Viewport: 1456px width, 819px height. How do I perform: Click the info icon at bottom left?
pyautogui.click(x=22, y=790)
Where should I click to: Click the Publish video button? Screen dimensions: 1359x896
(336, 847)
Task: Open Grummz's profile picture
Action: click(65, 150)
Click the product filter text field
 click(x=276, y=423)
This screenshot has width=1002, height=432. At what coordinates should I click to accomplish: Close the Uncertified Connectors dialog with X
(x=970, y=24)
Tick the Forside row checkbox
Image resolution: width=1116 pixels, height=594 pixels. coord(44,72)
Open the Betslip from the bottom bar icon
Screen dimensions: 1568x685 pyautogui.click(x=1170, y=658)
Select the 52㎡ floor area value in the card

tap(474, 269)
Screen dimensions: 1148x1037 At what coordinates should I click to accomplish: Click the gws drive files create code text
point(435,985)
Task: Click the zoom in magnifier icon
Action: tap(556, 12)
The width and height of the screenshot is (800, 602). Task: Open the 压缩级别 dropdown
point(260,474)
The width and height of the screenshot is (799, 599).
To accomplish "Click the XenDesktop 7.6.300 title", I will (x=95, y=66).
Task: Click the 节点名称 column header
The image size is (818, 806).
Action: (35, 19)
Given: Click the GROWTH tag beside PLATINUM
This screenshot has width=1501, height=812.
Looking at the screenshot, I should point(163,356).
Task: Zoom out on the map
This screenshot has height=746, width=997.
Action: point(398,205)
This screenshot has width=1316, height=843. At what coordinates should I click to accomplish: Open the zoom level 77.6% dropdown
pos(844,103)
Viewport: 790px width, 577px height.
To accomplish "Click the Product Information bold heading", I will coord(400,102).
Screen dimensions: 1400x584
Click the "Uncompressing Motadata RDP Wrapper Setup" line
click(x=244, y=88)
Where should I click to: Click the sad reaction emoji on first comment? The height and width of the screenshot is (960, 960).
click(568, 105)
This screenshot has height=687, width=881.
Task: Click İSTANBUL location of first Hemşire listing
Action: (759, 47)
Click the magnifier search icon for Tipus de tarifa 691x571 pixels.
^^^^^^^^^^^^^^^^
§ WHAT IS REQUIRED: Pull out all lines from the listing that contain the string "will".

§ TASK SOLUTION:
To accomplish "Click the XenDesktop 7.6.300 title", I will (x=95, y=66).
To accomplish "Click the Product Information bold heading", I will coord(400,102).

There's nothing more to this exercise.